Berikut adalah contoh di mana 60 pusat cluster dipilih secara seragam secara acak.
size.clusters <- 250
n.clusters <- 60
count.max <- 200
set.seed(17)
system.time({
n <- n.rows * n.cols
cells.left <- 1:n
cells.left[x!=1] <- -1 # Indicates occupancy of cells
i <- 0
indices <- c()
ids <- c()
while(i < n.clusters && length(cells.left) >= size.clusters && count.max > 0) {
count.max <- count.max-1
xy <- sample(cells.left[cells.left > 0], 1)
cluster <- expand(x, size.clusters, xy)
if (!is.na(cluster[1]) && length(cluster)==size.clusters) {
i <- i+1
ids <- c(ids, rep(i, size.clusters))
indices <- c(indices, cluster)
cells.left[indices] <- -1
}
}
y <- matrix(NA, n.rows, n.cols)
y[indices] <- ids
})
cat(paste(i, "cluster(s) created.", sep=" "))
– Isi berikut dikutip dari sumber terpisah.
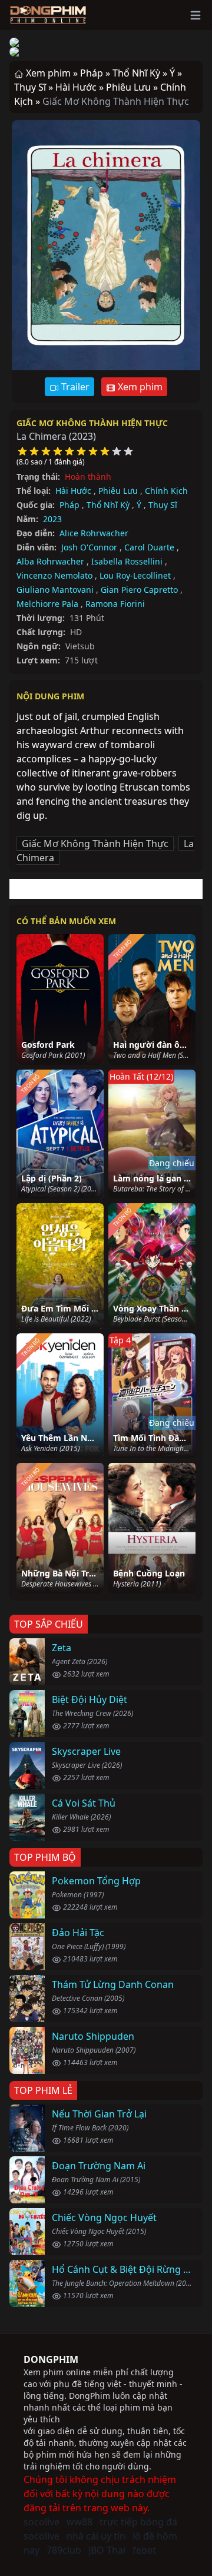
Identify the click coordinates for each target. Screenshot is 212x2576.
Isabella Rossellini (127, 561)
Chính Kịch (166, 490)
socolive (41, 2521)
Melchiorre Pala (47, 603)
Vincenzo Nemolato (54, 575)
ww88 (79, 2521)
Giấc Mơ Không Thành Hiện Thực (92, 423)
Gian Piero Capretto (139, 589)
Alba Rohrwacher (50, 561)
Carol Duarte (149, 547)
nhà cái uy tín (96, 2535)
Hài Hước (73, 490)
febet (144, 2550)
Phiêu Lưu (118, 490)
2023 (52, 519)
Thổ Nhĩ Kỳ (108, 504)
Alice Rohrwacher (93, 533)
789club (64, 2550)
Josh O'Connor (89, 547)
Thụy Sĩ (162, 504)
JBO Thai (106, 2550)
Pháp (69, 504)
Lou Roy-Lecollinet (135, 575)
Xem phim (139, 386)
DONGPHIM (51, 2359)
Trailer (74, 386)
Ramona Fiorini (115, 603)
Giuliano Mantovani (55, 589)
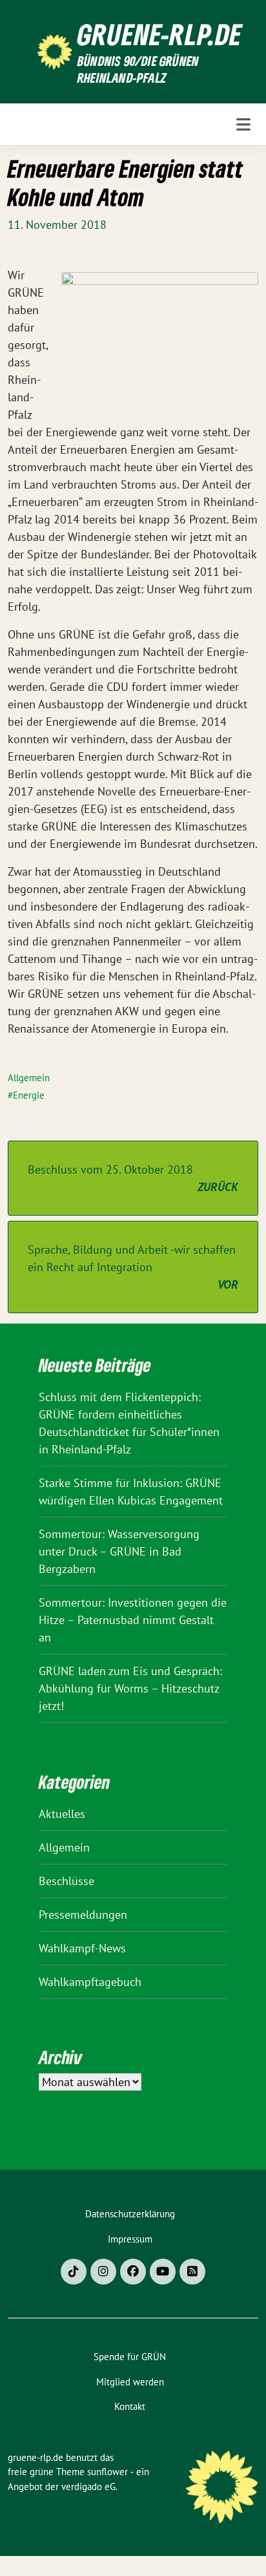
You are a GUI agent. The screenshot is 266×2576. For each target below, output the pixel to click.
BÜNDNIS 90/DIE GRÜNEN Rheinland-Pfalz (138, 69)
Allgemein (29, 1078)
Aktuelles (62, 1813)
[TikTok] (74, 2272)
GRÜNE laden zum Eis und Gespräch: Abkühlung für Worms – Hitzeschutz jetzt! (130, 1688)
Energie (29, 1095)
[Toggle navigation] (243, 124)
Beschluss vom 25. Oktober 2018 (133, 1178)
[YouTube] (163, 2272)
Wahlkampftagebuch (90, 1981)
Inilah hasilnya ketika diterapkan pada kisi 310 x 500 (dibuat cukup kecil dan kasar untuk kluster agar terlihat jelas). Diperlukan dua detik untuk mengeksekusi; pada 3100 x 5000 grid (100 kali lebih besar) dibutuhkan lebih lama (24 detik) tetapi waktunya scaling cukup baik. (Pada platform lain, seperti C ++, waktunya hampir tidak tergantung pada ukuran grid.)